● **Problem details**:
Copy every one of the following records line for line, without altering anything.

+++ Material supplied

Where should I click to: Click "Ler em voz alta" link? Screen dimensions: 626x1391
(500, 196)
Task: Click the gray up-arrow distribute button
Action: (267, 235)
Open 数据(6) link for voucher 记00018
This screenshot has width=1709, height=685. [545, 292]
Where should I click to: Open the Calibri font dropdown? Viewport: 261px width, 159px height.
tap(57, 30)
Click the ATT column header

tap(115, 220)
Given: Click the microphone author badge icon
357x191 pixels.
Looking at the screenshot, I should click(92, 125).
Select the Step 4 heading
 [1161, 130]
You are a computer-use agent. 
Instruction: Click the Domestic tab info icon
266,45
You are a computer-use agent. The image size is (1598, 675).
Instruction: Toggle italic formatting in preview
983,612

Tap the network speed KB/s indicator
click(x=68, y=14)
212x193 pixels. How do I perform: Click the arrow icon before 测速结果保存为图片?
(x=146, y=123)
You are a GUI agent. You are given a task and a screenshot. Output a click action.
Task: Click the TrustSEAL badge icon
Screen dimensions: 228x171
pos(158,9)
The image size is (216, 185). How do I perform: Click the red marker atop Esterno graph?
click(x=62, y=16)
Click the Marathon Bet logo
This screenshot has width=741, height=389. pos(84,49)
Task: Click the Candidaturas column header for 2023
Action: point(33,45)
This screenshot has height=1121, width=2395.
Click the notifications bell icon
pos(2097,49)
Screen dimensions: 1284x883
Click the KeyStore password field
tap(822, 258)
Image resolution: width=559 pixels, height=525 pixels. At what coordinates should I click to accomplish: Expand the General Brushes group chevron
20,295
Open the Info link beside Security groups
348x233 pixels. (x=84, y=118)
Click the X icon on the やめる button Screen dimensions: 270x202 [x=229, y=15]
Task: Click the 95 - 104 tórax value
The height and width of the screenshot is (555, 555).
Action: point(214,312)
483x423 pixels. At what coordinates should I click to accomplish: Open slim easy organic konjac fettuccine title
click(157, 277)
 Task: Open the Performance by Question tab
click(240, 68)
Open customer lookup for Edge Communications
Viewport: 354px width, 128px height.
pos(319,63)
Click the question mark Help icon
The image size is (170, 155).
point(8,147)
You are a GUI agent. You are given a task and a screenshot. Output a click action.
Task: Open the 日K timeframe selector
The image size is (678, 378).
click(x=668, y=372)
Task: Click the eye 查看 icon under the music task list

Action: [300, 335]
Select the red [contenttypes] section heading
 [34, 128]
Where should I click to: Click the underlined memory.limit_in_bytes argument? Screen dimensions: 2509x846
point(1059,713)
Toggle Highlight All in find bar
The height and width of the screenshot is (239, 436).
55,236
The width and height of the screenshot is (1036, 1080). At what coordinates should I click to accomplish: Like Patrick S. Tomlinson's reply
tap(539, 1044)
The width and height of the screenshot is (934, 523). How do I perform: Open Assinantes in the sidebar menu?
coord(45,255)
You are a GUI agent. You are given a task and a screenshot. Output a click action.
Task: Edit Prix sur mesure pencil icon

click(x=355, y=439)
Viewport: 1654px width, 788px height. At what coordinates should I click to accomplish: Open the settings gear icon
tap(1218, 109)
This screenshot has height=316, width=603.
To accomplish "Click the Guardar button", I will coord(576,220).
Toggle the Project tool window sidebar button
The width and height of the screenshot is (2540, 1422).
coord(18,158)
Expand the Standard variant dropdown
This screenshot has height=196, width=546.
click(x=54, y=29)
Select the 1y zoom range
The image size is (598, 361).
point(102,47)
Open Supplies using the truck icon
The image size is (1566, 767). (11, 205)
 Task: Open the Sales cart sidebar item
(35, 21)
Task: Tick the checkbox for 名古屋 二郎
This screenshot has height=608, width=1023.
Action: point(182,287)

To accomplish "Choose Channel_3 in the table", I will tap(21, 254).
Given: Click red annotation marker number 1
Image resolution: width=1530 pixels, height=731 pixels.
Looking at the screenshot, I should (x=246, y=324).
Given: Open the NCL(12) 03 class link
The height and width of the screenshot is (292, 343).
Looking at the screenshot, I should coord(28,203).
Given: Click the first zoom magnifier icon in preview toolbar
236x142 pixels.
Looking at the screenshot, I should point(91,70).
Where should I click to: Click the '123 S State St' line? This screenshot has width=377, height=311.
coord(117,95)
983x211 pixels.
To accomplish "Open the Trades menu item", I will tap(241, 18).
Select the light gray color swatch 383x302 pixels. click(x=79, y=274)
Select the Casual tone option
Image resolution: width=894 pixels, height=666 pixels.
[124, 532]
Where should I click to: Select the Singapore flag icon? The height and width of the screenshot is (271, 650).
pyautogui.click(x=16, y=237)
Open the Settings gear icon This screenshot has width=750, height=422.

++++++

● **The answer**:
Where should I click to: Click "Ler em voz alta" link? Screen dimensions: 626x1391
(500, 196)
Task: Click the gray up-arrow distribute button
Action: (267, 235)
Open 数据(6) link for voucher 记00018
This screenshot has width=1709, height=685. [545, 292]
Where should I click to: Open the Calibri font dropdown? Viewport: 261px width, 159px height.
tap(57, 30)
Click the ATT column header

tap(115, 220)
Given: Click the microphone author badge icon
357x191 pixels.
Looking at the screenshot, I should click(92, 125).
Select the Step 4 heading
 [1161, 130]
You are a computer-use agent. 
Instruction: Click the Domestic tab info icon
266,45
You are a computer-use agent. The image size is (1598, 675).
Instruction: Toggle italic formatting in preview
983,612

Tap the network speed KB/s indicator
click(x=68, y=14)
212x193 pixels. How do I perform: Click the arrow icon before 测速结果保存为图片?
(x=146, y=123)
You are a GUI agent. You are given a task and a screenshot. Output a click action.
Task: Click the TrustSEAL badge icon
Screen dimensions: 228x171
pos(158,9)
The image size is (216, 185). How do I perform: Click the red marker atop Esterno graph?
click(x=62, y=16)
Click the Marathon Bet logo
This screenshot has width=741, height=389. pos(84,49)
Task: Click the Candidaturas column header for 2023
Action: point(33,45)
This screenshot has height=1121, width=2395.
Click the notifications bell icon
pos(2097,49)
Screen dimensions: 1284x883
Click the KeyStore password field
tap(822, 258)
Image resolution: width=559 pixels, height=525 pixels. At what coordinates should I click to accomplish: Expand the General Brushes group chevron
20,295
Open the Info link beside Security groups
348x233 pixels. (x=84, y=118)
Click the X icon on the やめる button Screen dimensions: 270x202 [x=229, y=15]
Task: Click the 95 - 104 tórax value
The height and width of the screenshot is (555, 555).
Action: point(214,312)
483x423 pixels. At what coordinates should I click to accomplish: Open slim easy organic konjac fettuccine title
click(157, 277)
 Task: Open the Performance by Question tab
click(240, 68)
Open customer lookup for Edge Communications
Viewport: 354px width, 128px height.
pos(319,63)
Click the question mark Help icon
The image size is (170, 155).
point(8,147)
You are a GUI agent. You are given a task and a screenshot. Output a click action.
Task: Open the 日K timeframe selector
The image size is (678, 378).
click(x=668, y=372)
Task: Click the eye 查看 icon under the music task list

Action: [300, 335]
Select the red [contenttypes] section heading
 [34, 128]
Where should I click to: Click the underlined memory.limit_in_bytes argument? Screen dimensions: 2509x846
point(1059,713)
Toggle Highlight All in find bar
The height and width of the screenshot is (239, 436).
55,236
The width and height of the screenshot is (1036, 1080). At what coordinates should I click to accomplish: Like Patrick S. Tomlinson's reply
tap(539, 1044)
The width and height of the screenshot is (934, 523). How do I perform: Open Assinantes in the sidebar menu?
coord(45,255)
You are a GUI agent. You are given a task and a screenshot. Output a click action.
Task: Edit Prix sur mesure pencil icon

click(x=355, y=439)
Viewport: 1654px width, 788px height. At what coordinates should I click to accomplish: Open the settings gear icon
tap(1218, 109)
This screenshot has height=316, width=603.
To accomplish "Click the Guardar button", I will coord(576,220).
Toggle the Project tool window sidebar button
The width and height of the screenshot is (2540, 1422).
coord(18,158)
Expand the Standard variant dropdown
This screenshot has height=196, width=546.
click(x=54, y=29)
Select the 1y zoom range
The image size is (598, 361).
point(102,47)
Open Supplies using the truck icon
The image size is (1566, 767). (11, 205)
 Task: Open the Sales cart sidebar item
(35, 21)
Task: Tick the checkbox for 名古屋 二郎
This screenshot has height=608, width=1023.
Action: point(182,287)

To accomplish "Choose Channel_3 in the table", I will tap(21, 254).
Given: Click red annotation marker number 1
Image resolution: width=1530 pixels, height=731 pixels.
Looking at the screenshot, I should (x=246, y=324).
Given: Open the NCL(12) 03 class link
The height and width of the screenshot is (292, 343).
Looking at the screenshot, I should coord(28,203).
Given: Click the first zoom magnifier icon in preview toolbar
236x142 pixels.
Looking at the screenshot, I should point(91,70).
Where should I click to: Click the '123 S State St' line? This screenshot has width=377, height=311.
coord(117,95)
983x211 pixels.
To accomplish "Open the Trades menu item", I will tap(241, 18).
Select the light gray color swatch 383x302 pixels. click(x=79, y=274)
Select the Casual tone option
Image resolution: width=894 pixels, height=666 pixels.
[124, 532]
Where should I click to: Select the Singapore flag icon? The height and width of the screenshot is (271, 650).
pyautogui.click(x=16, y=237)
Open the Settings gear icon This screenshot has width=750, height=422.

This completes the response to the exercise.